▶ [DATASET RECORDS]:
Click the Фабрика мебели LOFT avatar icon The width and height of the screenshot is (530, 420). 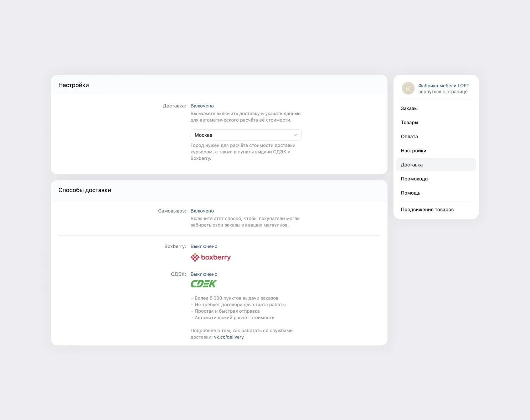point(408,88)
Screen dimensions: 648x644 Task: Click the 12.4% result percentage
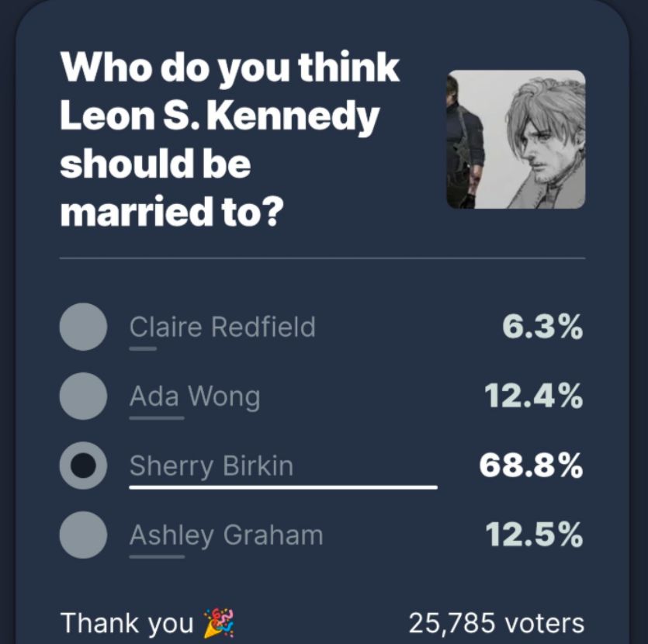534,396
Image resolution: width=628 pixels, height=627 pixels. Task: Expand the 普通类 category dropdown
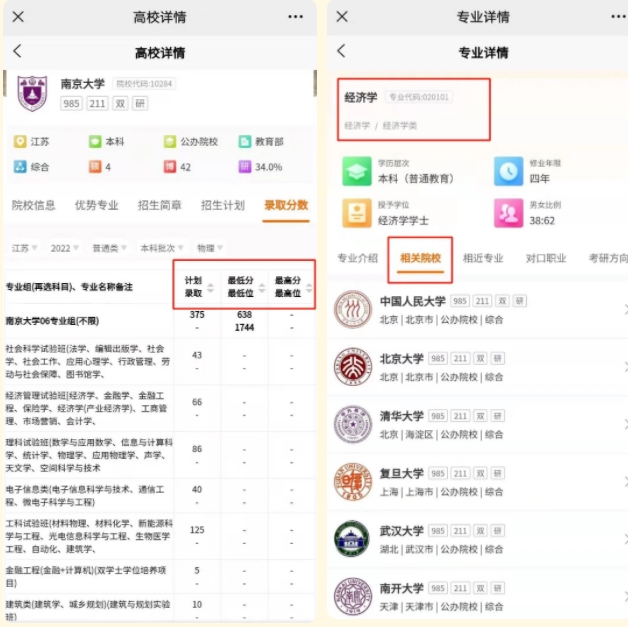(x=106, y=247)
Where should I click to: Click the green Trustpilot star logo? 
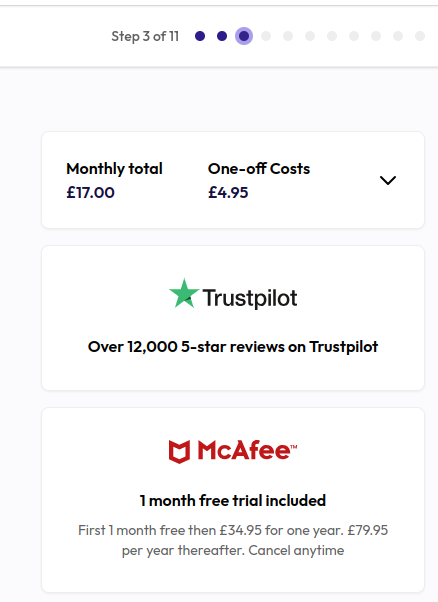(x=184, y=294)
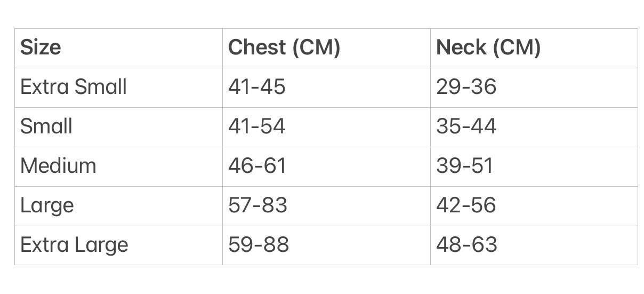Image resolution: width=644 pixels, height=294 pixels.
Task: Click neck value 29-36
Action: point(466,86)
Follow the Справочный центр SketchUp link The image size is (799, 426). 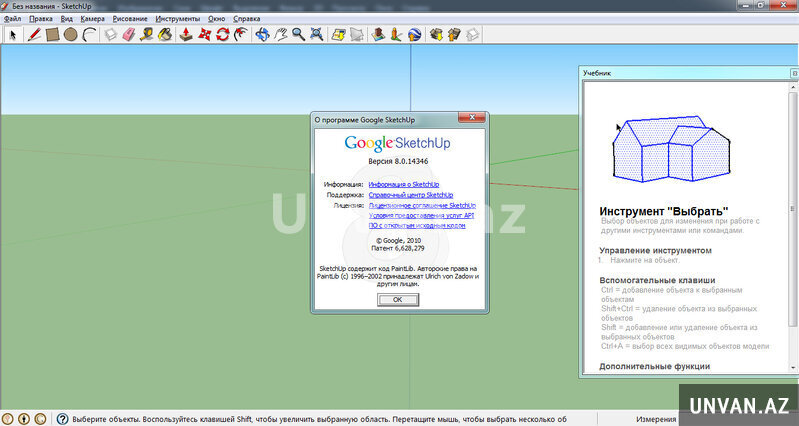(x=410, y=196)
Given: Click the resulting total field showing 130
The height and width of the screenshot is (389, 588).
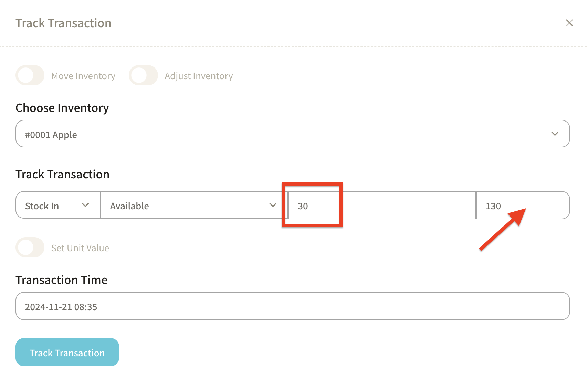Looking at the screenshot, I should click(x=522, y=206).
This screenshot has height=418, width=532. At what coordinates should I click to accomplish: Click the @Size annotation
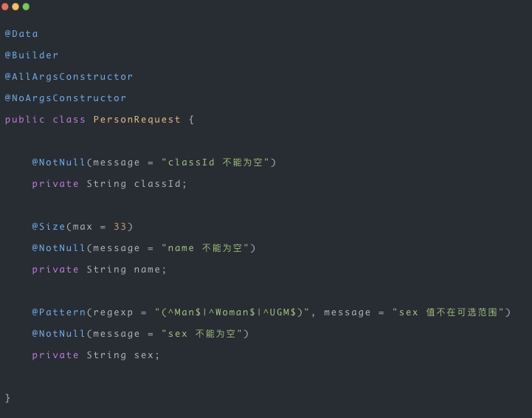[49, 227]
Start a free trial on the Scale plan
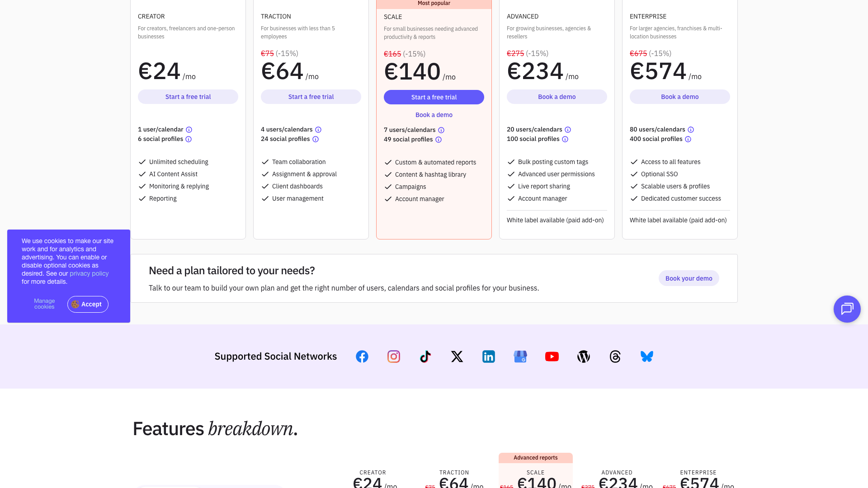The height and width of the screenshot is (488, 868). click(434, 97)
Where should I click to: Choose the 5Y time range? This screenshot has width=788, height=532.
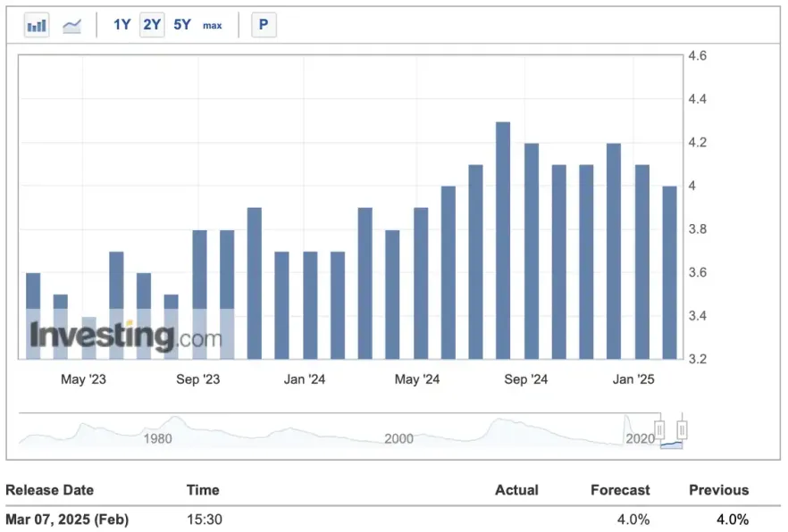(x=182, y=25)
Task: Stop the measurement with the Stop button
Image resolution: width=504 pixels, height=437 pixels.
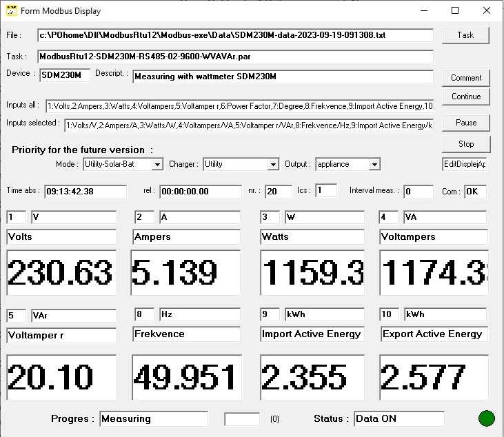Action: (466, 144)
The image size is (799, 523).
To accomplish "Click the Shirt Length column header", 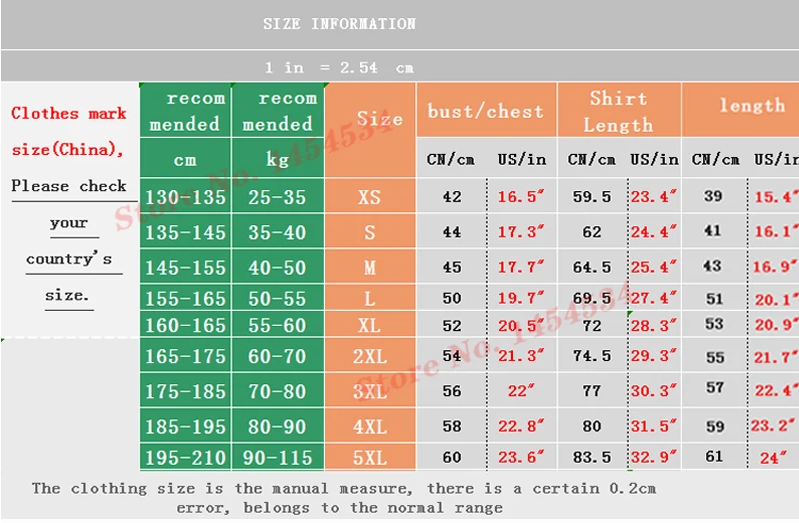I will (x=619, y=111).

--

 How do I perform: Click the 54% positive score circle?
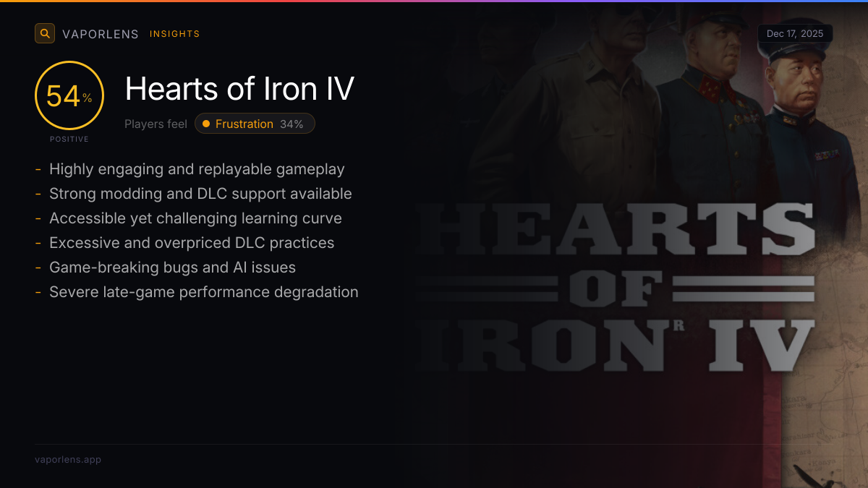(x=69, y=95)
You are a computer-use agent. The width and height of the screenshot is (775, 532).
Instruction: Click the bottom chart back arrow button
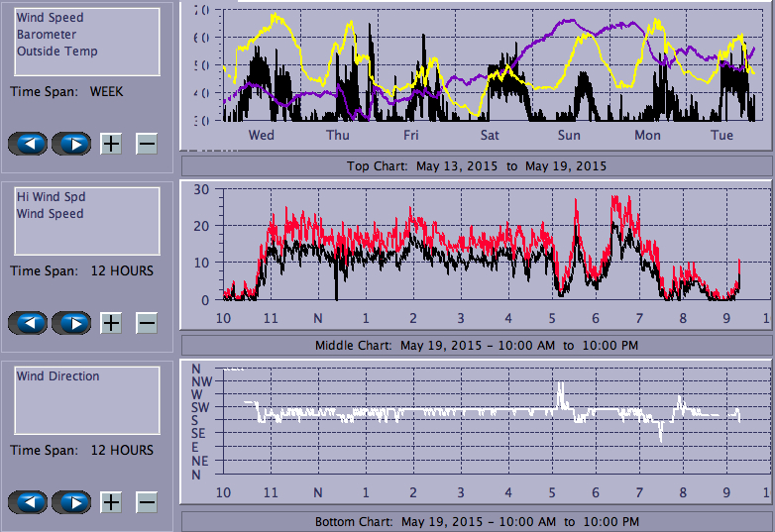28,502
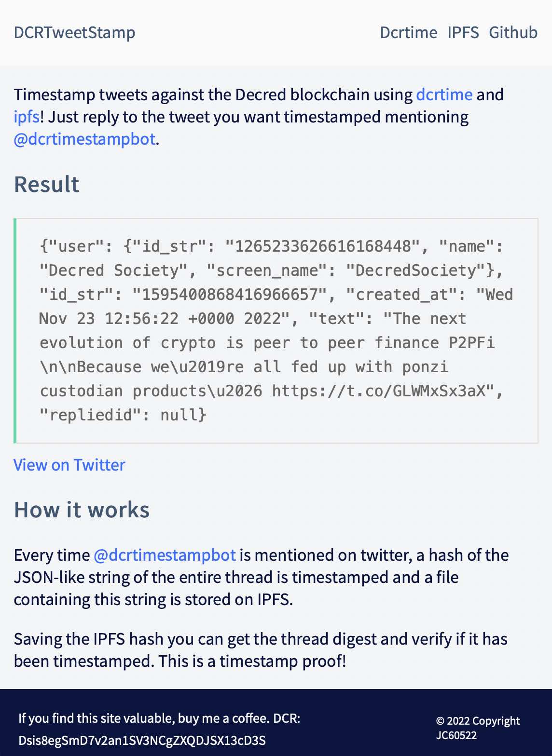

==

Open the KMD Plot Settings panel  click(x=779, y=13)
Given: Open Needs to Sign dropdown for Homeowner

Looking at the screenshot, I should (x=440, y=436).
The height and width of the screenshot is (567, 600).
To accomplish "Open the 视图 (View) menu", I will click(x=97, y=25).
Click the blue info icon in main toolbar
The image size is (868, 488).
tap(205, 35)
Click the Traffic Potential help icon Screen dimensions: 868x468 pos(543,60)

▶ [EXERCISE GOAL]: Look through the material above and print exactly the lines from the one containing "Open the KMD" to the one containing "Click the Traffic", both included, and nothing more.

▶ [WRITTEN REPLY]:
Open the KMD Plot Settings panel  click(x=779, y=13)
Given: Open Needs to Sign dropdown for Homeowner

Looking at the screenshot, I should (x=440, y=436).
The height and width of the screenshot is (567, 600).
To accomplish "Open the 视图 (View) menu", I will click(x=97, y=25).
Click the blue info icon in main toolbar
The image size is (868, 488).
tap(205, 35)
Click the Traffic Potential help icon Screen dimensions: 868x468 pos(543,60)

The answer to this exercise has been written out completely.